There are lots of classes of tests. It all depends on what your goals are. Using the correct test for the situation ensures you’re actually testing what you think you are.
Unit tests are good for testing things in isolation. They let you control the inputs, both direct and dependent, and make sure the result is what you expect. The tighter the control you have the more reproducible the test and the fewer false positives you get. And it’s important to test not just that good inputs produce correct answers. You also need to ensure that all the possible combinations of incorrect inputs produce the correct response, whatever that means in your case. Having good, hermetic, unit tests is crucial to minimizing regressions.
Integration tests, on the other hand, have a whole different kind of isolation. You want integration tests to have as few controlled inputs as possible, but you want to be sure that the results of your integration tests are kept out of your production systems. Because what if there’s something wrong that you haven’t found yet. You run them carefully, and you know exactly what to expect as a result so you can look for small changes. Having good integration tests is crucial to finding problems with interactions and emergent behaviors. And if (when) you find some, it’s a good idea to figure out how to add them to the unit tests as controlled dependent inputs.
Scale tests are kind of like integration tests, but you’re looking for different things. Instead of having a small number of hand-crafted input sets and caring about the specific results, scale tests use lots of inputs and see what the impact of demand/concurrency is. The actual results aren’t checked. Instead the error rates and internal metrics, such as response time, queue sizes, memory used, are tracked and anomalies are flagged. Scale tests include not just the number of requests, but the number of requests per time and time at scale to see how a system responds to spikes and long periods of high demand. Good scale tests need lots of input, but give you confidence that your production systems will keep running if they get deployed.
Then there are tests you run in production. Some call those experiments or A/B tests, but they’re tests just the same. You’re just testing how something not under your direct control responds to changes.

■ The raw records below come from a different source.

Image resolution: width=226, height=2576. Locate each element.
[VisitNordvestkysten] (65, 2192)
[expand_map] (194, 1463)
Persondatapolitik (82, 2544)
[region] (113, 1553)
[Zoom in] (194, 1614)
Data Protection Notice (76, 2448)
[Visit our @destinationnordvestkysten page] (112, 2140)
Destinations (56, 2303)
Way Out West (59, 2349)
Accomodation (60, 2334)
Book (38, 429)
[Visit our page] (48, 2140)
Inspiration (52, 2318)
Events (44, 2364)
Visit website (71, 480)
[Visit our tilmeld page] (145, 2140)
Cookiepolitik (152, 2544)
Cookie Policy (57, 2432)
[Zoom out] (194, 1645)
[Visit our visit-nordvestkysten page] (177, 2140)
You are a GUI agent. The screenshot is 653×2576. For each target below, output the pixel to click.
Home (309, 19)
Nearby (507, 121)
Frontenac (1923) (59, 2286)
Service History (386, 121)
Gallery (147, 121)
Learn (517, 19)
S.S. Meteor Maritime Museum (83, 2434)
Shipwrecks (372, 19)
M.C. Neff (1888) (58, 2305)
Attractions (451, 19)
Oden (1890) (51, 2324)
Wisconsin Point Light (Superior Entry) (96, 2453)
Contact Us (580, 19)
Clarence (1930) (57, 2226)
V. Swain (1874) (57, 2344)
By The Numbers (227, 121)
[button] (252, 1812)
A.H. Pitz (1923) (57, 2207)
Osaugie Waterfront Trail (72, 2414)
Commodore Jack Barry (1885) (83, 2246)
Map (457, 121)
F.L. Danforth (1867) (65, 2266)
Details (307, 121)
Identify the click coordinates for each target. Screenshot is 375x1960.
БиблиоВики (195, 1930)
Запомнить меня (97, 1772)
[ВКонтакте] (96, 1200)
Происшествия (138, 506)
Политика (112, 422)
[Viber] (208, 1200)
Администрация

Things can get really dicey here. First, you need a good way to segment the population so only a subset get the new experience. You need to be able to define the group tightly and repeatably, If subjects go in and out of the group it’s probably not valid. You need to ensure that not too many subjects are in the test. You need to make sure that the test doesn’t have an unwanted impact on the control group. You need them though because good experiments let you test things safely in the real world with real users.
And of course you need frameworks to handle all of these different kinds of tests. Sure, everyone could write their own, but that’s a huge duplication of effort. And worse than that, it increases cognitive load, because now you have to worry not only about the tests you’re doing, but how the tests are done as well. And the last thing I want people running tests to worry about is if the test harness is really running the tests that have been written and returning the correct results.